After Stead's publication, crowds filled the streets, demanding that the government pass the the Criminal Law Amendment Bill. The Act was given Royal Assent just before Christmas of 1885. It raised the age of consent from 13 to 16, and criminalised procuring for prostitution (trafficking and grooming, but the person being procured could 'not being a common prostitute, or of known immoral character', as in only applicable if an 'innocent' woman had been trafficked). It also made brothel-keeping a non-indictable crime (meaning that cases could be heard in front of magistrates, quickly and cheaply).
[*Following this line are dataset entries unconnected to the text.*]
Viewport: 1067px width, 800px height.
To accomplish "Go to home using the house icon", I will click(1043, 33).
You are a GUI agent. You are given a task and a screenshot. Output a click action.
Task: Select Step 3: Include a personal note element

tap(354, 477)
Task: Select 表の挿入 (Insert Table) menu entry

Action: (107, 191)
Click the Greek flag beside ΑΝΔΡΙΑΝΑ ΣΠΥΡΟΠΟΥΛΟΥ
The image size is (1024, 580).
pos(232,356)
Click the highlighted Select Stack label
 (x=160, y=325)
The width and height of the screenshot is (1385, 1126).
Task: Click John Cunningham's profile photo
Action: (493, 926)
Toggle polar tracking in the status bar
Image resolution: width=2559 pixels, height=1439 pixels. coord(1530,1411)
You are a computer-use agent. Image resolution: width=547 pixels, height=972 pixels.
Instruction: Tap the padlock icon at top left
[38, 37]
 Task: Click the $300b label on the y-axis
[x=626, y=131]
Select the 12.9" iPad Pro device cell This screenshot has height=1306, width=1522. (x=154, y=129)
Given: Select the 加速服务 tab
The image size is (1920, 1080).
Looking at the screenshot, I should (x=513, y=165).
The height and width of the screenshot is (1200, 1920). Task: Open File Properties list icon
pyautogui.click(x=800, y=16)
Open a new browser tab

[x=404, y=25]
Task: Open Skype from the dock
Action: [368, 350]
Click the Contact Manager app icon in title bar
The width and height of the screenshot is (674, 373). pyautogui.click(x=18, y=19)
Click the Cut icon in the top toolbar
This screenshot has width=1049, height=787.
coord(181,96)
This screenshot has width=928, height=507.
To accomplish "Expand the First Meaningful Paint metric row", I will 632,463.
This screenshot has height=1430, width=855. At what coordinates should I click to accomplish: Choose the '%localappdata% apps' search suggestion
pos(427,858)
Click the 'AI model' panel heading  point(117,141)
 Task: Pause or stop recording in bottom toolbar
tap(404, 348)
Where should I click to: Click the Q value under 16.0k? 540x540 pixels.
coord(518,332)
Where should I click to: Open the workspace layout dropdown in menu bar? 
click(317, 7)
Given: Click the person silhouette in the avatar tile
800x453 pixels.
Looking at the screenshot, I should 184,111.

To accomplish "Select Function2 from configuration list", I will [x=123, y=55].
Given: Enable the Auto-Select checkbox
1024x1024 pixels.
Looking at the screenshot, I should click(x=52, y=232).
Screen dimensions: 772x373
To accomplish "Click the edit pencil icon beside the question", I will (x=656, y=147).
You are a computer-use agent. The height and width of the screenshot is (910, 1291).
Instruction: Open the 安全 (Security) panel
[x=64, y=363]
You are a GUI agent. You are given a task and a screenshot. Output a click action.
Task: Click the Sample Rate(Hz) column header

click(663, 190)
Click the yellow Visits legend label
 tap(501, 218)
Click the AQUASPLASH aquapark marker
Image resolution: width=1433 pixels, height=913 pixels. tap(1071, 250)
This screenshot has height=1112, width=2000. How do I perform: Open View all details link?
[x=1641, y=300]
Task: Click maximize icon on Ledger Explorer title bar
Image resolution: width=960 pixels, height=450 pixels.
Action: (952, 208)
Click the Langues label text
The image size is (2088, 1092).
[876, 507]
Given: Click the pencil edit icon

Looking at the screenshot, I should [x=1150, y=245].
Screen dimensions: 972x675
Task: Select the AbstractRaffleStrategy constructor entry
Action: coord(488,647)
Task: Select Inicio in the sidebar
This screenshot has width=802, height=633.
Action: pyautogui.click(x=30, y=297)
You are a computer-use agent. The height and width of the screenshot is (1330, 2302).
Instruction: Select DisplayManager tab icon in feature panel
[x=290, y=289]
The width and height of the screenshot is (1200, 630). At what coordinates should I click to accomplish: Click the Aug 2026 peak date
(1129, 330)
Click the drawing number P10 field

This can be understood as an example of how legislators attach measures to repress commercial sex to measures designed genuinely to protect women from sexual harm (eg raising the age of consent).
The history of the Criminal Law Amendments Act is an example how an ideologically conceived law is written and then applied in the real world. Once in the hands of lawmakers and the police, demands to end exploitation in the sex industry can morph into repressive measures that target all commercial sex without addressing actual exploitation. For example, raising the age of consent to 16 did little to improve the success rates of prosecutions of rape and assault for girls under this age. There were also very few prosecutions for procurement, not necessarily because very little grooming and procuring was happening. Women were regularly abused and misled by people within the sex industry, but because these women were usually already selling sex. Because the law went on to stipulate that it was only possible to procure a woman if she was not already a 'common prostitute' or have 'immoral character', it deliberately excluded the main group of women and girls who had may have helped. All the prosecution needed for a not guilty verdict was proof that the woman who had been procured had already sold sex or even had sex out of wedlock.
This Act and the campaigns surrounding it launched an unprecedented legal crackdown on prostitution that is still in effect today in Britain.